• What you are asked to do:
Transcribe the full listing, keeping every word as it stands.

• Data supplied:

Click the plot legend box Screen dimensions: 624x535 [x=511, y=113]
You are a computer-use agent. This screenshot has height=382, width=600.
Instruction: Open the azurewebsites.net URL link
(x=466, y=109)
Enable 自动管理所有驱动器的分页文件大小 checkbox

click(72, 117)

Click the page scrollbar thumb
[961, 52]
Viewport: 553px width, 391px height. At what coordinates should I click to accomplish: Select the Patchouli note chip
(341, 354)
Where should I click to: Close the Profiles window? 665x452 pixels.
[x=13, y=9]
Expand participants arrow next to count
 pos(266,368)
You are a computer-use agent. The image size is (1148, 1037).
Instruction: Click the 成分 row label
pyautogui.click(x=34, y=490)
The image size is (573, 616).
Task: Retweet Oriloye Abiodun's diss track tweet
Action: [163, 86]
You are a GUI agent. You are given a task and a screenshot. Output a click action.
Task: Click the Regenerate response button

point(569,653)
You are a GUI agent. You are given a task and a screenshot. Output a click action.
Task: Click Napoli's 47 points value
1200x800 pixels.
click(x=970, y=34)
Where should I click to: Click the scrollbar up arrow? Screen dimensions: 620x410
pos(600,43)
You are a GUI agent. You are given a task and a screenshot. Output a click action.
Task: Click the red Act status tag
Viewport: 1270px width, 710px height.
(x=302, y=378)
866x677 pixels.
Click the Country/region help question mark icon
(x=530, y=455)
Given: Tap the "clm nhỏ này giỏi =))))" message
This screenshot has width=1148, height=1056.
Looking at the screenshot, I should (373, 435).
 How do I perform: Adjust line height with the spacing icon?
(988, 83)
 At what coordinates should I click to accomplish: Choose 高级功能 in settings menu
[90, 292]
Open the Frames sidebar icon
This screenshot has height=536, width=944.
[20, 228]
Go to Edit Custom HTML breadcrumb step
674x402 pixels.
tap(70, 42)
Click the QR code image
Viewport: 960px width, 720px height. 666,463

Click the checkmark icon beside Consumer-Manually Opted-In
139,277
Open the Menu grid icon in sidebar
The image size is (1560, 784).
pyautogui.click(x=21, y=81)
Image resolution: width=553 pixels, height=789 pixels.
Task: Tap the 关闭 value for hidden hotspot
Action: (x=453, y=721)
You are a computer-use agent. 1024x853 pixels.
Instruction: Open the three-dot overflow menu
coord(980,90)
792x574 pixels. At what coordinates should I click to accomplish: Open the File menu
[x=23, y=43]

• Expected answer:
Click the plot legend box Screen dimensions: 624x535 [x=511, y=113]
You are a computer-use agent. This screenshot has height=382, width=600.
Instruction: Open the azurewebsites.net URL link
(x=466, y=109)
Enable 自动管理所有驱动器的分页文件大小 checkbox

click(72, 117)

Click the page scrollbar thumb
[961, 52]
Viewport: 553px width, 391px height. At what coordinates should I click to accomplish: Select the Patchouli note chip
(341, 354)
Where should I click to: Close the Profiles window? 665x452 pixels.
[x=13, y=9]
Expand participants arrow next to count
 pos(266,368)
You are a computer-use agent. The image size is (1148, 1037).
Instruction: Click the 成分 row label
pyautogui.click(x=34, y=490)
The image size is (573, 616).
Task: Retweet Oriloye Abiodun's diss track tweet
Action: [163, 86]
You are a GUI agent. You are given a task and a screenshot. Output a click action.
Task: Click the Regenerate response button

point(569,653)
You are a GUI agent. You are given a task and a screenshot. Output a click action.
Task: Click Napoli's 47 points value
1200x800 pixels.
click(x=970, y=34)
Where should I click to: Click the scrollbar up arrow? Screen dimensions: 620x410
pos(600,43)
You are a GUI agent. You are given a task and a screenshot. Output a click action.
Task: Click the red Act status tag
Viewport: 1270px width, 710px height.
(x=302, y=378)
866x677 pixels.
Click the Country/region help question mark icon
(x=530, y=455)
Given: Tap the "clm nhỏ này giỏi =))))" message
This screenshot has width=1148, height=1056.
Looking at the screenshot, I should (373, 435).
 How do I perform: Adjust line height with the spacing icon?
(988, 83)
 At what coordinates should I click to accomplish: Choose 高级功能 in settings menu
[90, 292]
Open the Frames sidebar icon
This screenshot has height=536, width=944.
[20, 228]
Go to Edit Custom HTML breadcrumb step
674x402 pixels.
tap(70, 42)
Click the QR code image
Viewport: 960px width, 720px height. 666,463

Click the checkmark icon beside Consumer-Manually Opted-In
139,277
Open the Menu grid icon in sidebar
The image size is (1560, 784).
pyautogui.click(x=21, y=81)
Image resolution: width=553 pixels, height=789 pixels.
Task: Tap the 关闭 value for hidden hotspot
Action: (x=453, y=721)
You are a computer-use agent. 1024x853 pixels.
Instruction: Open the three-dot overflow menu
coord(980,90)
792x574 pixels. At what coordinates should I click to accomplish: Open the File menu
[x=23, y=43]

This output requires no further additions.